It was said that the prison was so dirty and squalid, that the floors crunched as you walked due to all of the lice and bedbugs.
The women’s area was equally as appalling, crowded with half naked women, drunk, sometimes deranged, in leg irons and often with their children in tow.

At the same time as the prison rebuild, the site for London’s public gallows moved from Tyburn, over to Newgate Prison.
This meant that the public executions were now held in the heart of the City of London, drawing large audiences all the way up until the public executions were abandoned in 1868.

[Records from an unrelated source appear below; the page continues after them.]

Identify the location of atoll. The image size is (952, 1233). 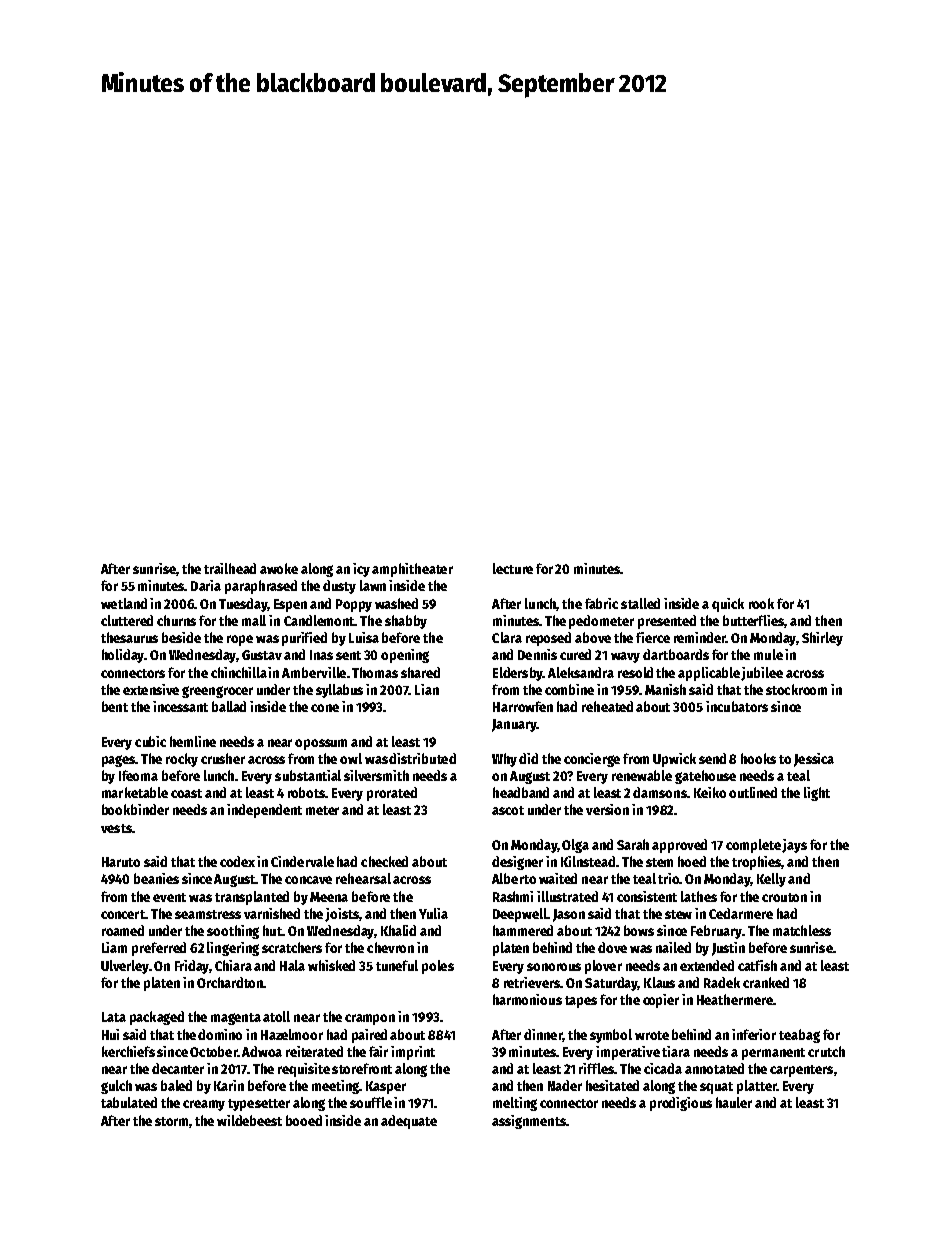
(276, 1016).
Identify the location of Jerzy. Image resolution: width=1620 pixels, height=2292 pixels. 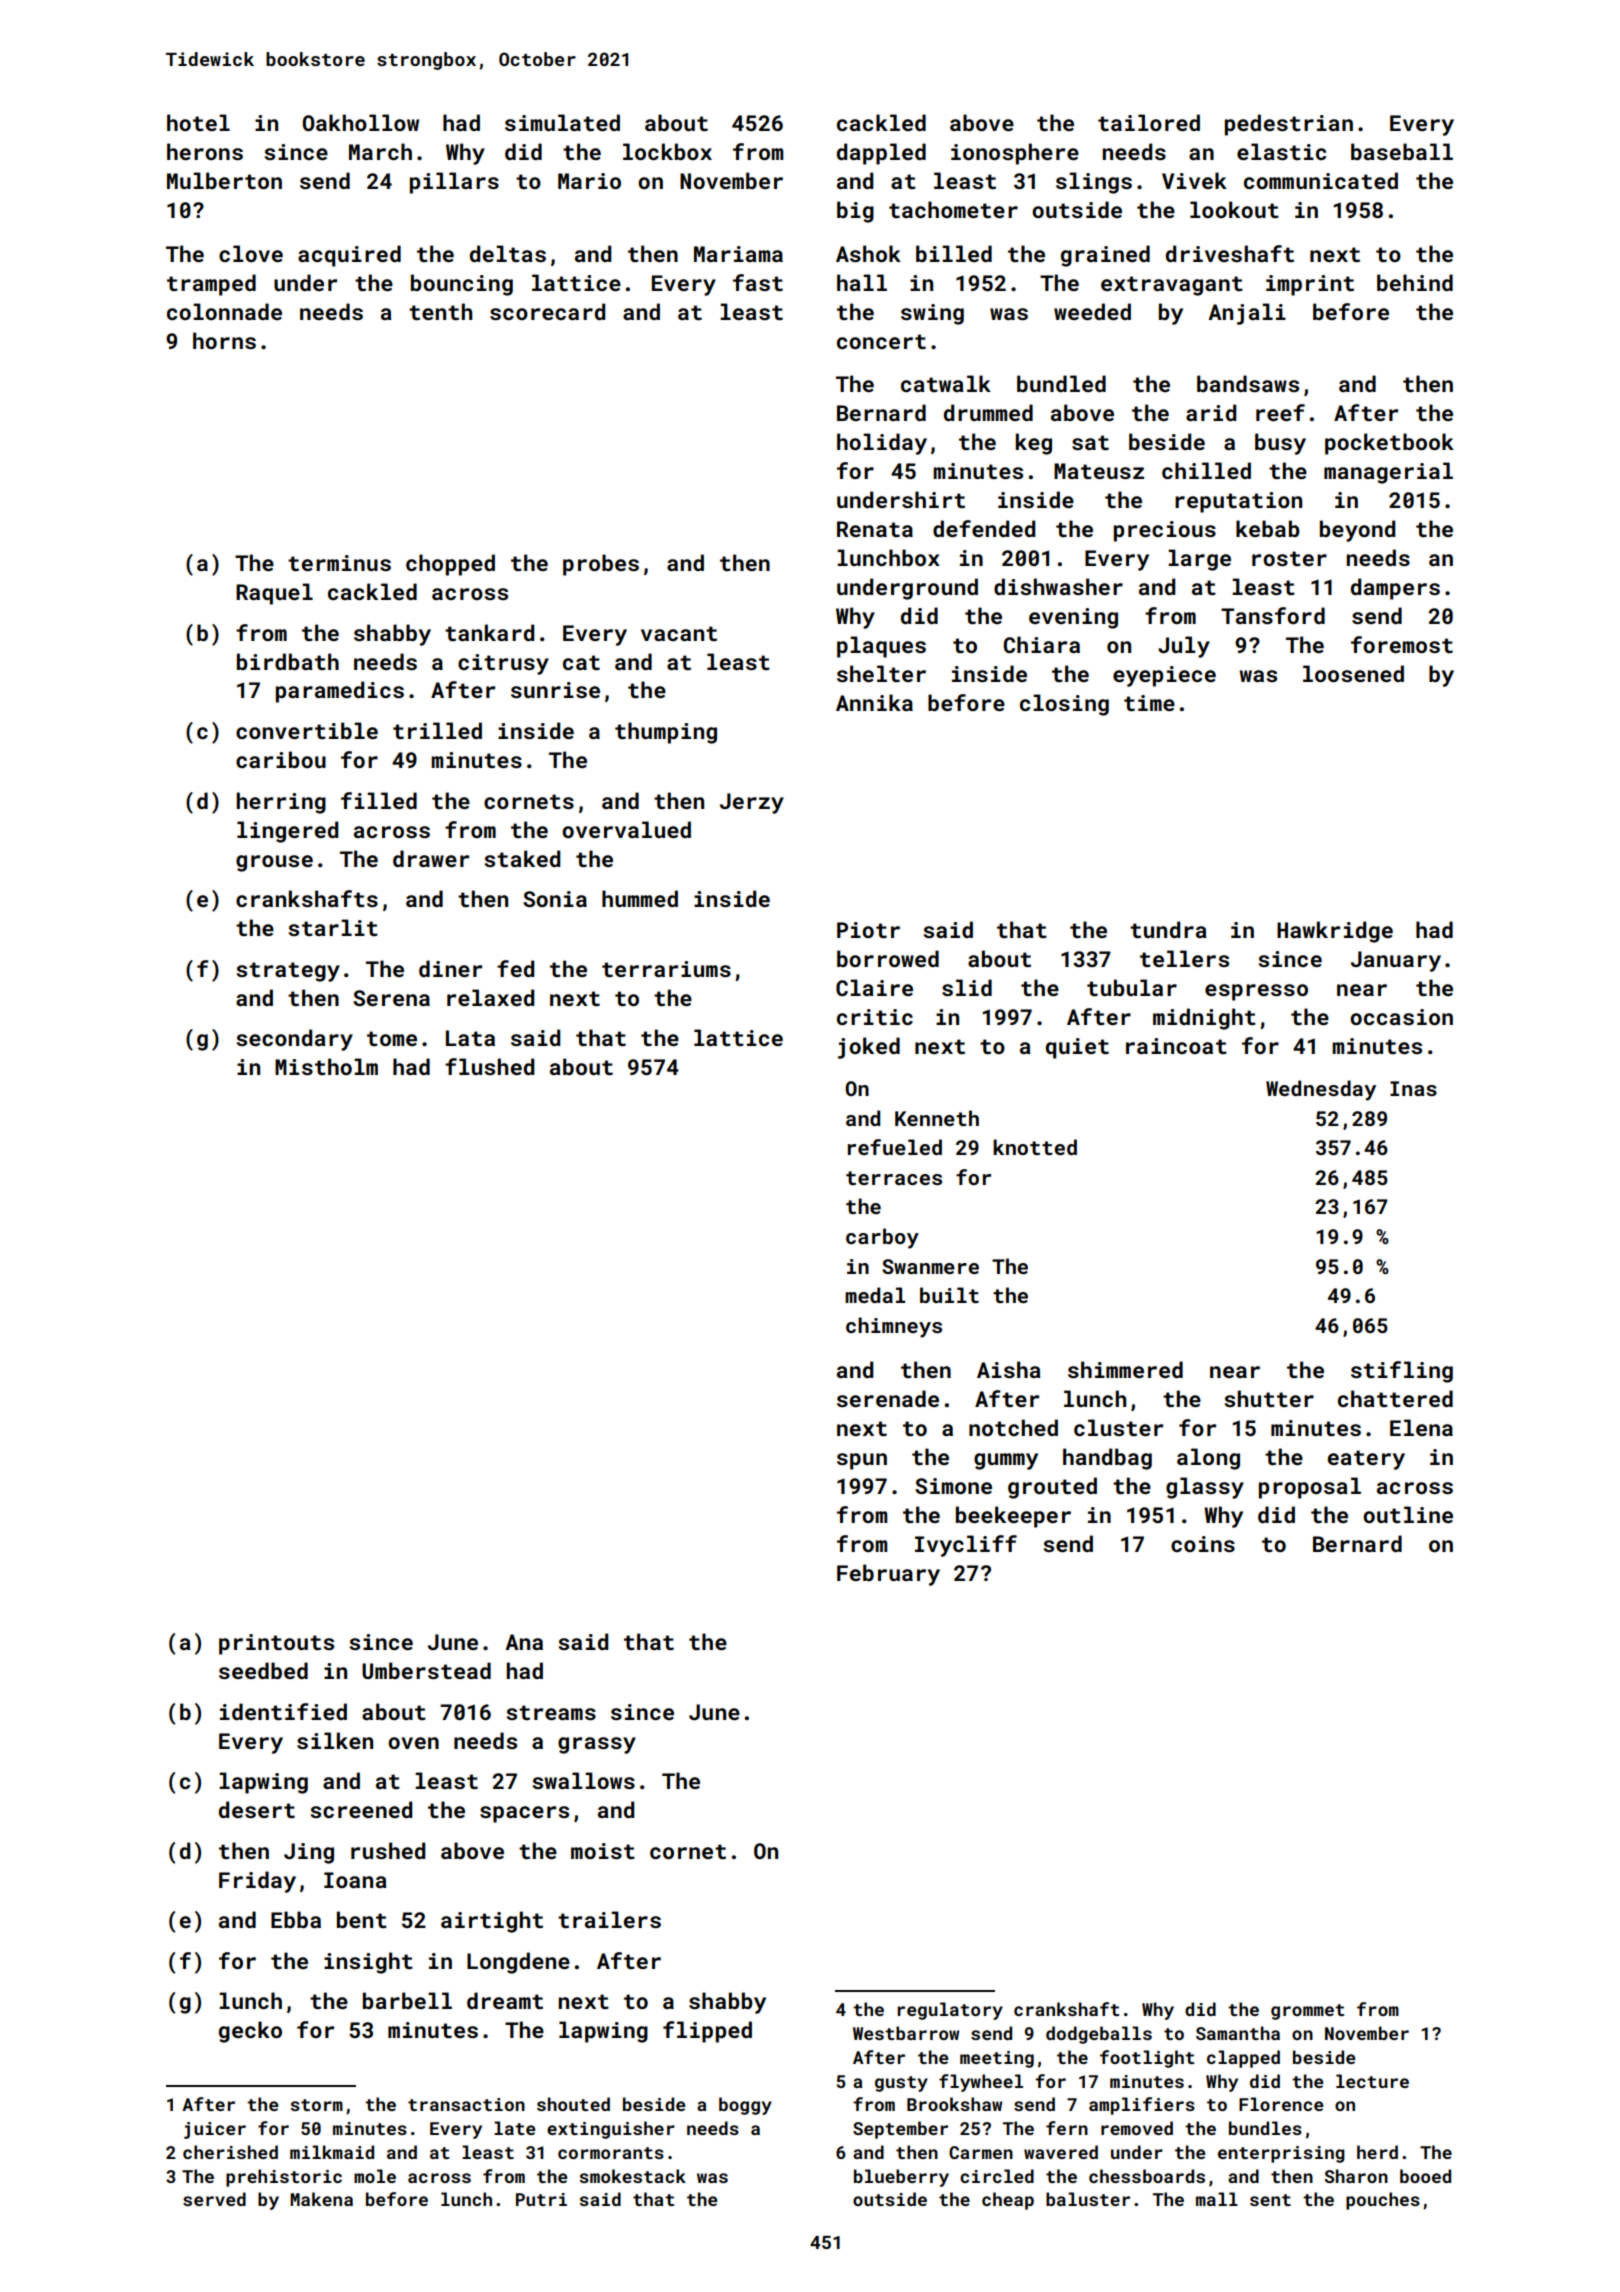
(752, 803).
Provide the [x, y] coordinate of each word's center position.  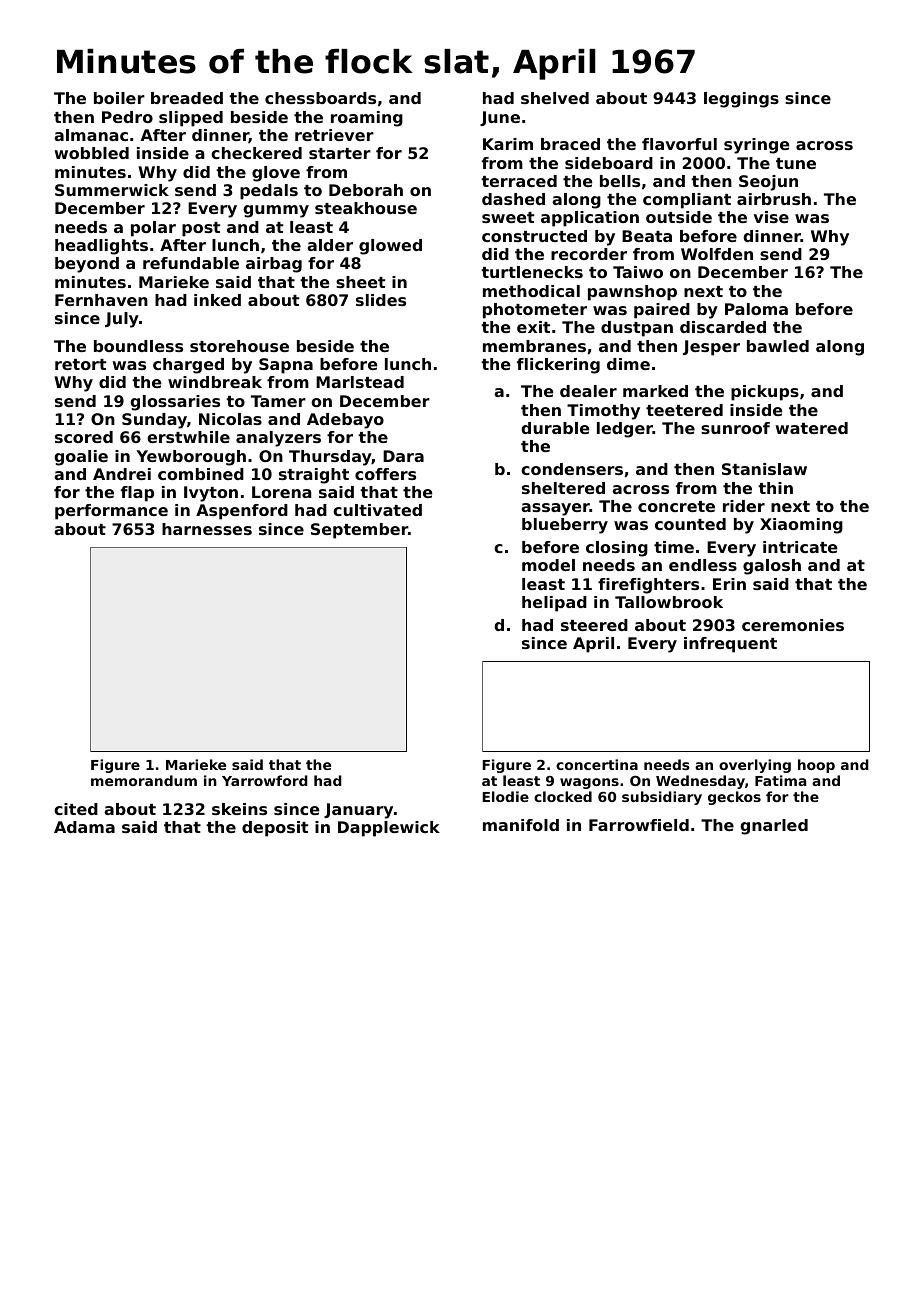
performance [111, 512]
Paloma [756, 309]
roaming [367, 119]
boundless [138, 346]
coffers [385, 474]
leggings [741, 100]
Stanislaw [764, 469]
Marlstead [360, 382]
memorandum [144, 780]
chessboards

The church of St Sepulchre-without-Newgate, also has a rather ghoulish part to play in the executions.
At midnight on the eve of an execution, a bellman would walk along the prison tunnels ringing ‘twelve solemn towels with double strokes’ on his handbell whist chanting~
“All you that in the condemned hold do lie, Prepare you, for tomorrow you shall die;
Watch all and pray, the hour is drawing near That you before the Almighty must appear;
Examine well yourselves, in time repent, That you may not to eternal flames be sent:
And when St. Sepulchre’s bell tomorrow tolls, The Lord above have mercy on your souls.”

The Old Bailey now stands on the site of the old Newgate Prison. However, if you venture around the back of Amen Court, you will find something quite unexpected ~ the only surviving wall of Newgate Prison!